WHEN I WAS GROWING UP, the senior women in my life were nurses who lived what they had learned, although neither was employed once their married years began. My mother and grandmother loved to tell stories about the lives they'd touched, the difference that their work had made.
My father, however, held a very dim view of their chosen career paths. He wasn't interested in consorting with those whose work he considered mindless drudgery; manual labor akin to the ditchdigging he'd done during World War I. He had a long, distinguished career as a scholar of religious philosophy, university professor, reverend, and author. He sang and he acted professionally.
He sighed and shook his head when I told him my plan to attend our hometown college of nursing. "Well, you can always fall back on it for work if you need to," he said.
That was our detente as I married, raised my two sons, and worked.
He became a wonderful grandfather to my sons, and there was no need to point out how much my life as a nurse had elevated the other arenas. It happened without comment from him.
My view of our profession is of an art form that we perform behind a curtain, not in front of one. Those whose performance needs audience appreciation will never understand what nurses know. The patient most in need of our expertise is often the least likely to thank, praise, or commend us to our administrators.
In 1999, my father was diagnosed with cancer. He underwent surgery, radiation, and chemotherapy over the next 7 years. At times he accepted his changing role as patient, but he often raged against the unfairness.
My experience of those years seems best likened to the scene in the "Wizard of Oz" movie when the fearsome apparition is revealed to be a mortal man. The mild-mannered wizard, so unlike the fiery version, was easier to love. For the first time ever, my father sought my company. He needed the care of someone he could trust.
His greatest fear was that his symptoms would conspire to diminish him in the eyes of others, but he was always treated with deference. During one episode, he was admitted at midnight after a long day in the ED. I was apprehensive about our arrival on the nursing unit. Would the staff resent an incontinent, delirious, irritable patient disrupting the beginning of their shift?
They did not. His complex needs were attended to with expertise and kindness. He was never made aware of the difficulty his arrival had caused the staff, although it was obvious to me. They treated him respectfully, and their good humor gave him comfort. I felt proud of my fellow nurses.
As his journey wended to comfort care, there were many such examples. His physicians guided his care with respect to his beliefs and best outcomes. His discomforts were eased by many. His hospice home care nurse's thorough understanding of his changing situation made it possible for us to keep him in his beloved home. He was able to acknowledge this honestly.

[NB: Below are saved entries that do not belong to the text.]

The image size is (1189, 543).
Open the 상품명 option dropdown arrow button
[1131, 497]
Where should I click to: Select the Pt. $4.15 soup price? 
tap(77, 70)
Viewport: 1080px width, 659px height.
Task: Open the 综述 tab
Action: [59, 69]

My sisters visited, laughed, and wept with him, but he trusted me to tend him in his final days. I feel such gratitude for that time I was afforded to be his caregiver instead of misunderstood family member.
I can accept that we should outlive our forebears as a part of the arc that our lives are meant to travel. Mortality is unfair, so often insidious and random. That we should find satisfaction in our pursuits along that arc is not a reward we will all receive. Thankfully, my time as a nurse has not ever resembled the mindless ditchdigging my father remembered.
Being a nurse for whoever lands in my department now means even more to me than before. When I introduce myself to my patients and write their daily plan on the whiteboard at the start of each shift, I know that the shoe could so easily fall upon the other foot.
Like my father, my patients allow me behind the curtain and trust me to care for them with competence and compassion...because I'm their nurse.